REQUIRED WORK | Only reproduce the lines from the line containing "Screen dimensions: 513x420" onward, exactly, through the final line of the data below.

[Collected data]
==*==

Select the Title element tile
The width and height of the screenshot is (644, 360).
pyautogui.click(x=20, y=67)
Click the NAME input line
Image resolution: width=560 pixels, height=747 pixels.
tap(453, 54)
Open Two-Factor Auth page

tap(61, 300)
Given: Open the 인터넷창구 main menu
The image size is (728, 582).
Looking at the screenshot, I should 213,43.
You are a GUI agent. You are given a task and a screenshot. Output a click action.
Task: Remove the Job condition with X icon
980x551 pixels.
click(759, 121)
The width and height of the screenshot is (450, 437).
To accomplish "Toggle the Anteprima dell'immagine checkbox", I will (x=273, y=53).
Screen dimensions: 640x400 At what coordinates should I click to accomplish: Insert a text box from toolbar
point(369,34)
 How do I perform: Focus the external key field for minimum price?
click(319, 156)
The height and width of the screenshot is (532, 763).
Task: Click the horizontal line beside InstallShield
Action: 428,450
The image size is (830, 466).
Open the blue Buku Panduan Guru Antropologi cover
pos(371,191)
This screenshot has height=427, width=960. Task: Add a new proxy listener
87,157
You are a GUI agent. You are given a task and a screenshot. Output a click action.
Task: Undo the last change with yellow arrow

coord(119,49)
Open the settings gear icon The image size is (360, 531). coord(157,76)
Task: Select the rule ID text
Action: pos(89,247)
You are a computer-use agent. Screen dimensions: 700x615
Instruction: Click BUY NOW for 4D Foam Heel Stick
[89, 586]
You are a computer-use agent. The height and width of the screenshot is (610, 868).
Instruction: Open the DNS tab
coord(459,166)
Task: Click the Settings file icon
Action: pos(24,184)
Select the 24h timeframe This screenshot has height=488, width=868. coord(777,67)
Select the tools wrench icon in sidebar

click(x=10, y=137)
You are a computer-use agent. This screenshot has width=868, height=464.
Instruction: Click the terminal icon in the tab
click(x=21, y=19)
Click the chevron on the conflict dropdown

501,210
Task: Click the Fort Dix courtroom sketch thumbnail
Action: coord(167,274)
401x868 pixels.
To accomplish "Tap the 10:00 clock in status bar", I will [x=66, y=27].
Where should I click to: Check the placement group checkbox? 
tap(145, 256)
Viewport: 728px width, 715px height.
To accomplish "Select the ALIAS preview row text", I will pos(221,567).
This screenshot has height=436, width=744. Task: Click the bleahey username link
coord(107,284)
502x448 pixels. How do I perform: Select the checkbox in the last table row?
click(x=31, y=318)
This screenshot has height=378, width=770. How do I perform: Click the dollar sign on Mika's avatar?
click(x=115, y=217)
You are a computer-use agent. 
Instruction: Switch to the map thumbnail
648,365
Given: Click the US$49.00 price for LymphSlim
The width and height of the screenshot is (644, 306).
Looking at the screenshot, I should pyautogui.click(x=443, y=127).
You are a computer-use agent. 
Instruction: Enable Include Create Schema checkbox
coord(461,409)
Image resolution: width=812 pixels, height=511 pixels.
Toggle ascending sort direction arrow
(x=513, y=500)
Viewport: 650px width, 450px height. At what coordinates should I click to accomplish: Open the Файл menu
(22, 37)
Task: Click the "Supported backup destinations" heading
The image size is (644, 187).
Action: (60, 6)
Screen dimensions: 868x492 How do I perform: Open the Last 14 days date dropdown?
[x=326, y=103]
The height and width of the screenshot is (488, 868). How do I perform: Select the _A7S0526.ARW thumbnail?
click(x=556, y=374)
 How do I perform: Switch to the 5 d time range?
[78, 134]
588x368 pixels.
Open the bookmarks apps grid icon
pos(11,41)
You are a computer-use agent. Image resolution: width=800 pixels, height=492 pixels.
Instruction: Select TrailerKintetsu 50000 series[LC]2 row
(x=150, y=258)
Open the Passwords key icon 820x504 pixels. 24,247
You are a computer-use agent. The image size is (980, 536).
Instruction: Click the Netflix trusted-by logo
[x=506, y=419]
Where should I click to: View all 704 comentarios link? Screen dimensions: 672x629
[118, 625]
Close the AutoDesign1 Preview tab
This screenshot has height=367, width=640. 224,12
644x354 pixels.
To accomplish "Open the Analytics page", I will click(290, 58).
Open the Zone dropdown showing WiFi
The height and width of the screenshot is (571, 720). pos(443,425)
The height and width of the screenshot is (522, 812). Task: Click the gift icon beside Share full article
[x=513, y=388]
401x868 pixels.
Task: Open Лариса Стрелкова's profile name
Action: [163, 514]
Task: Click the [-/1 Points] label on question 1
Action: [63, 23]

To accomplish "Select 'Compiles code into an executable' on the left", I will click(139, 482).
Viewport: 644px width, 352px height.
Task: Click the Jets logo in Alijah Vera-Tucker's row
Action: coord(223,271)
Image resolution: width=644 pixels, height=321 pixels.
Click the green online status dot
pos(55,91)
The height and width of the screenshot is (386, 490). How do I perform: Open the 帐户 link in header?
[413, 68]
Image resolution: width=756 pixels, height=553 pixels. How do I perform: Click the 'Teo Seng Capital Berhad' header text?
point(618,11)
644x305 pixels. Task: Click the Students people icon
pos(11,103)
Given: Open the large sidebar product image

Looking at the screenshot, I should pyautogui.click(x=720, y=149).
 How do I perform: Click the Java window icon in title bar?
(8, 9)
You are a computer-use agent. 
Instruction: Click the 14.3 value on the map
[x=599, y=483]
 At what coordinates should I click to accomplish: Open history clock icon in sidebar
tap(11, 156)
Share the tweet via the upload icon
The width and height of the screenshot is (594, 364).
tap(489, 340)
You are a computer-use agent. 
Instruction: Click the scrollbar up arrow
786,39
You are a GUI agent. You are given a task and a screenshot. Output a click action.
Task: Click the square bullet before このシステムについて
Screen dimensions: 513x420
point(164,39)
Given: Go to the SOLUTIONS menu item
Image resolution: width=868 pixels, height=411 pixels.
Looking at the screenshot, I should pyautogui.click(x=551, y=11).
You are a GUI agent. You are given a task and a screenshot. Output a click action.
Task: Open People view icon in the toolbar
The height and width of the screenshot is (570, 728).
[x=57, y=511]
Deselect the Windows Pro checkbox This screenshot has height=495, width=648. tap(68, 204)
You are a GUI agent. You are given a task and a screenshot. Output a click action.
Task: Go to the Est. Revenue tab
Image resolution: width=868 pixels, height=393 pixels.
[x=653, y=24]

==*==

YOUR SOLUTION |
Screen dimensions: 513x420
point(164,39)
Given: Go to the SOLUTIONS menu item
Image resolution: width=868 pixels, height=411 pixels.
Looking at the screenshot, I should pyautogui.click(x=551, y=11).
You are a GUI agent. You are given a task and a screenshot. Output a click action.
Task: Open People view icon in the toolbar
The height and width of the screenshot is (570, 728).
[x=57, y=511]
Deselect the Windows Pro checkbox This screenshot has height=495, width=648. tap(68, 204)
You are a GUI agent. You are given a task and a screenshot. Output a click action.
Task: Go to the Est. Revenue tab
Image resolution: width=868 pixels, height=393 pixels.
[x=653, y=24]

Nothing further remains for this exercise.